Code Monkey home page Code Monkey logo

new's Introduction

This file directory is to handle all deployment related work with the Sensorscape Streamlit dashboard. Original directory of code work can be found here.

Dashboard Endpoint URL: systrack-sensorscape-deploy.hcck8s-ctc-np101.optum.com

This dashboard was containerized using Docker and deployed to HCC Kubernetes. The docker image is perisisted to Artifactory and resources are provisioned through the HCP Console.

This directory should include:

  • Dockerfile
  • requirements.txt
  • python code files
  • .png files
  • sensor information excel file
  • K8s deployment file

***The directory is missing the RSA private key needed to authenticate to Snowflake. Please send an email to [email protected] for the private key. Otherwise use the provided Endpoint URL to access the application.
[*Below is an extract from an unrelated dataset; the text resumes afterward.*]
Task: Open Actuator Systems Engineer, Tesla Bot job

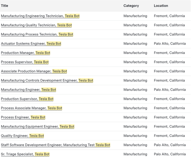Action: tap(31, 44)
***DO NOT CREATE A DNS DOMAIN NAME IN HCP CONSOLE. It will conflict with what is being created in Ingress in k8s.yaml

K8s Namespace: aho20-sensorscape

Resource Group: rg-systrack-sensorscape-db36387

***If you need to make changes to the resource limits of the K8s namespace, please talk to Murugan and/or Abhik.

Artifactory Namespace: https://repo1.uhc.com/artifactory/docker/eutsbi_aiml/

Operations

Backend

The backend for the Sensorscape dashboard involves pulling the data from Snowflake, performing the data transformations and exporting the results into CSV files that will be read later on into memory during dashboard interaction. Load times occur from midnight to about 10:00 AM. The files for backend preloading are:

  • load.py this file runs through every sensor, checks if it yields results, and if so, pull the data from Snowflake, transform the data and export the transformed data into compressed csv files. To manage CPU and memory usage, the code is designed to keep most of the data transformations on Snowflake side before bringing the data into memory on the application. So instead of bringing in thousands to millions of records into memory and performing the data transformations, we can let Snowflake handle it and only bring about 15 records. Sensors with no results are stored into a exported list that can be read later on. Each of the exported compressed CSVs are transformed pandas dataframes that are shown as visualizations on the dashboard. By skipping most of the transformations, the frontend application can quickly read the results and display them and reduce the amount of data needed to bring into memory. Running this program occurs every day at 07:00 UTC.
  • Anomaly-Detection.py this file performs the same functions as above, with the only difference is that it runs the isolation forest algorithm for each sensor, determines the anomalies and when the anomalies happened. With these dates, the above method can be used to pull, transform and export the results as compressed CSV files. Running this program occurs every day at 07:00 UTC.
  • Data_Backend.py this file holds much of the necessary functions and class variables to make a connection to Snowflake, make transformations and return the resulting dataframe to be exported or displayed to the dashboard. Some functions are cached using Streamlit's caching feature to improve processing times for recurring requests.

Frontend

  • Anomaly-Snapshot.py this file is the front-end interface where users can quickly see the anomalies reported for affected sensors. Each sensor should show the weekly count of anomalies reported along with its comparison to the previous week, a date range slider with a graph that shows the anomalies reported and an option to select to view this sensor in Sensorscape Analysis. This is the home page for the user when they first use the endpoint.
  • pages/Sensorscape Analysis.py this file is the interface where users can interact with the dashboard. By searching for a sensor on a particular date range, the dashboard will get the data from Snowflake, process it and display it as a series of graphs and tables using Streamlit.
  • pages/Anomaly Detection.py this file is the interface where users can interact with the results from the anomaly detection job. By searching for a sensor, the dashboard will get the data from Snowflake, process it and display it as a series of graphs and tables using Streamlit.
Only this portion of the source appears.